Look,GSP,I propose you to forget all what we have said,take some films and take a half and process them with NaOH,at the same time take the other half and process them with oxalic acid,you will see the difference.

Do not make the same mistake that we,mexicans,do:we have bricks to contruct a wall but...we try to construct a pyramid!,the result is that we do not construct the wall...neither the pyramid..so I strongly suggest you to construct the wall first,then construct the pyramid and I am sure you will construct a very hig building.Do not worry about the pounds of film you 
have,this process works well even you have 1,100,1000 or 100000 pounds of film.

Regards

Manuel


----------



## Juan Manuel Arcos Frank

HERE IS THE LINK TO THE PLASTIC FILM RECOVERY ARTICLE

http://www.wipo.int/pctdb/en/wo.jsp?wo=1993001525&IA=WO1993001525&DISPLAY=DESC


----------



## Juan Manuel Arcos Frank

gst42know:

BRAVO!!!...you did it!!,just poor off,dry and melt.Please,if you can, post a pic of you silver.

Congratulations!!

Manuel


----------



## Harold_V

Juan Manuel Arcos Frank said:


> Harold_V:
> 
> Rough and wise,as always.How about recovering more silver than gold?.I am sure you will get too much money from silver recovering.
> 
> Regards.
> 
> Manuel



Manuel,

Funny, my customer base was established by need. I don't know if I was lucky, or it's the nature of the business, but silver came to me in about the proper ratio that allowed for inquartation of karat gold. I rarely ran out--but I made a point of not processing silver scrap without first using it as my added metal. I'm not sure I could have increased my flow ---although at one point in time I'd have gladly done so. You may understand that I no longer refine, having sold the business in the early 90's. 

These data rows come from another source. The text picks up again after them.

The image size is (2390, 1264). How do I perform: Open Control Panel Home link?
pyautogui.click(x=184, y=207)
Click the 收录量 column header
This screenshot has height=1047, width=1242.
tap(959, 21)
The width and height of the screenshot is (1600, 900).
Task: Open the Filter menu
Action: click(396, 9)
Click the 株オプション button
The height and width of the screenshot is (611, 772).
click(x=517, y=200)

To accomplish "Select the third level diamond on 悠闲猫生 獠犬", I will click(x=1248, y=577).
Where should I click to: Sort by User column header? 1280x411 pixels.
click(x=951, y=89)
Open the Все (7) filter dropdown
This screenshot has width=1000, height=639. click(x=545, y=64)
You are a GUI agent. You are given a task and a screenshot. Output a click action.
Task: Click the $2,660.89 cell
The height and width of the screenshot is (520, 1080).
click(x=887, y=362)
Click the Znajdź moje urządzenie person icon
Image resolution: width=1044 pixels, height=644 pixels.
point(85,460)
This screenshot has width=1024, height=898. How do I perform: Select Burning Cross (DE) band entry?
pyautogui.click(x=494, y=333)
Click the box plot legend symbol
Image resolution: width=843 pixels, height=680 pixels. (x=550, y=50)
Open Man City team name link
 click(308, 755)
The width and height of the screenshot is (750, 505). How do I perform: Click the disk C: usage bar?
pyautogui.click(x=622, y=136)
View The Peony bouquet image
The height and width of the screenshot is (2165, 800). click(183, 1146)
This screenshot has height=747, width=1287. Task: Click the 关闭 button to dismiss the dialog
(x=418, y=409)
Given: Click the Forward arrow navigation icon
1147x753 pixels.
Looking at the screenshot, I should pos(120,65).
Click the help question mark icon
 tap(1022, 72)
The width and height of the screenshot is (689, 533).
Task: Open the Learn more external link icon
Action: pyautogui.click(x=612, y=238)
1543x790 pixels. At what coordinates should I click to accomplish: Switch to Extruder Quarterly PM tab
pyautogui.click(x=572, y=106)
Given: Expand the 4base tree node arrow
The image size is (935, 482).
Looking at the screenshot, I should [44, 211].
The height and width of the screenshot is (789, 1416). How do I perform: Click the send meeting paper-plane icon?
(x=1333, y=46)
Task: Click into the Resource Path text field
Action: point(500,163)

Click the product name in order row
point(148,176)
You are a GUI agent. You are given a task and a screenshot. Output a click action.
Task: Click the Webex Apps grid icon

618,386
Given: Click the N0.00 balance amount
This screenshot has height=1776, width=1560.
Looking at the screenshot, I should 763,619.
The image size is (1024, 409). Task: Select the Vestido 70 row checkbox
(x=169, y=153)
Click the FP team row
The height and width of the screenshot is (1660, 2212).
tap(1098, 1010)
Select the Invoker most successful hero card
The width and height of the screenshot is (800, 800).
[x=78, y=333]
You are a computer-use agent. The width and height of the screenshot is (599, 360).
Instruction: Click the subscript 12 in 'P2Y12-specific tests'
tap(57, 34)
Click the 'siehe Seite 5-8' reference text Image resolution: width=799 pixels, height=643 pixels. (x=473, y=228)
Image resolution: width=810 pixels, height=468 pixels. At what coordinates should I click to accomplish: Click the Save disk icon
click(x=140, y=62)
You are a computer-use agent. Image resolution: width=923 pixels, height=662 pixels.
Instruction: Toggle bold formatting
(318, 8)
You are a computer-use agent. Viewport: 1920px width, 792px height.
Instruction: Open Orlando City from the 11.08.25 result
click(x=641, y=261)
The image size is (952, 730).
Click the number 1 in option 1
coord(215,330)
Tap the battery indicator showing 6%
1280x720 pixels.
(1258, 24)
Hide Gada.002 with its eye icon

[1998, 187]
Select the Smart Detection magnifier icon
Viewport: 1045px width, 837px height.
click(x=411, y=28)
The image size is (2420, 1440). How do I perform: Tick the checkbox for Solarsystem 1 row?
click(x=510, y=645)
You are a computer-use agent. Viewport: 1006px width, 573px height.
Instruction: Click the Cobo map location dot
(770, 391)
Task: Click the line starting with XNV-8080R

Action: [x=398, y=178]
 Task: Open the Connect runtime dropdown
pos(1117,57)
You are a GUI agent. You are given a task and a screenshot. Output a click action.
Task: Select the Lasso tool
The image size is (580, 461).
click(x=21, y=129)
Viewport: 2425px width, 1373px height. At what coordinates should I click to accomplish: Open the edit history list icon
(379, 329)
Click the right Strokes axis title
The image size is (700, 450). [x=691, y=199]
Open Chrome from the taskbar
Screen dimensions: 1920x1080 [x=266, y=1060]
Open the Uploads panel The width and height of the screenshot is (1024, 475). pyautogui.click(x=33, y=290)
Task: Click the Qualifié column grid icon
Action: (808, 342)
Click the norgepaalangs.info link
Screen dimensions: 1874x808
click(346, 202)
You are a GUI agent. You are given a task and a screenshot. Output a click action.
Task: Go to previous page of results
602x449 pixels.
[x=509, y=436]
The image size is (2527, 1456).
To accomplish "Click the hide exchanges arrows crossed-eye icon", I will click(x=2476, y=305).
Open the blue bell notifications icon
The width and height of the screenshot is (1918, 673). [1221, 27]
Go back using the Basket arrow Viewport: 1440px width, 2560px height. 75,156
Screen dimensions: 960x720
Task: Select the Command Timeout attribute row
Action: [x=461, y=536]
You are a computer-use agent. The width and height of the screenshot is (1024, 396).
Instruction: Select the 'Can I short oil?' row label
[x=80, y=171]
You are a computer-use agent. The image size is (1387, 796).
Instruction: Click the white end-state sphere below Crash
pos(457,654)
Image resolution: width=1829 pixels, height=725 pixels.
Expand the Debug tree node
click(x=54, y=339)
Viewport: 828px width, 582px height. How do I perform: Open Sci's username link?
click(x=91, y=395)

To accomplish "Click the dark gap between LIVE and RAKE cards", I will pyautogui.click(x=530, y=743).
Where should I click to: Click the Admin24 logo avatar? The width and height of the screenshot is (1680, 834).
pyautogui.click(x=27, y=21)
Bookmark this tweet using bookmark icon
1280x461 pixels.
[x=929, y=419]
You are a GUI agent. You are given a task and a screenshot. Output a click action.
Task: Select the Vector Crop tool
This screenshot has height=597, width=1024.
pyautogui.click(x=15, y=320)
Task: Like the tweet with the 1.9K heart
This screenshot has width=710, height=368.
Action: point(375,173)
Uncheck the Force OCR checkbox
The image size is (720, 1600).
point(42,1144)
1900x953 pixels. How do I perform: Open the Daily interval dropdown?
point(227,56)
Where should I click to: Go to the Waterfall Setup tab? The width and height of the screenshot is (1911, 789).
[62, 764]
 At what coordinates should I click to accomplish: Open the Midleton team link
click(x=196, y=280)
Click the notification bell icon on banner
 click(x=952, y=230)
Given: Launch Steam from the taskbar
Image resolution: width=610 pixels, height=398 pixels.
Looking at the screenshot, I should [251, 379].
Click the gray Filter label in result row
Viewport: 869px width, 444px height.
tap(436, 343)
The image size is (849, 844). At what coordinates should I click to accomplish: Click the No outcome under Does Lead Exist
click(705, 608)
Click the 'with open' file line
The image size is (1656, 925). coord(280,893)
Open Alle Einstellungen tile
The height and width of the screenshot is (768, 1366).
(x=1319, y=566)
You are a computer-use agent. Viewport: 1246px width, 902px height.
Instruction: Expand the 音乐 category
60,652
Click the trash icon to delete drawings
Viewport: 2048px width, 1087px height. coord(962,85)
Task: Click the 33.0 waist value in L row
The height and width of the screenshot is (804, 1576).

Unlike GSP, I ran silver on a limited basis. My cell was small in the scheme of things, so my output was not large. I would accumulate a couple thousand ounces before firing up the cell, then it would run on a continual basis until I had processed all of the anodes I had cast. 

Melting once recovered silver for reuse in inquartation, for me, was not a good idea. It typically had platinum or palladium, often both, included. Allowing those metals to get too highly concentrated raises hell in the parting process---often leading to depleted electrolyte (been there, done that, caused by a heavy coating of platinum and palladium sponge that restricted free flow of silver from the anode). 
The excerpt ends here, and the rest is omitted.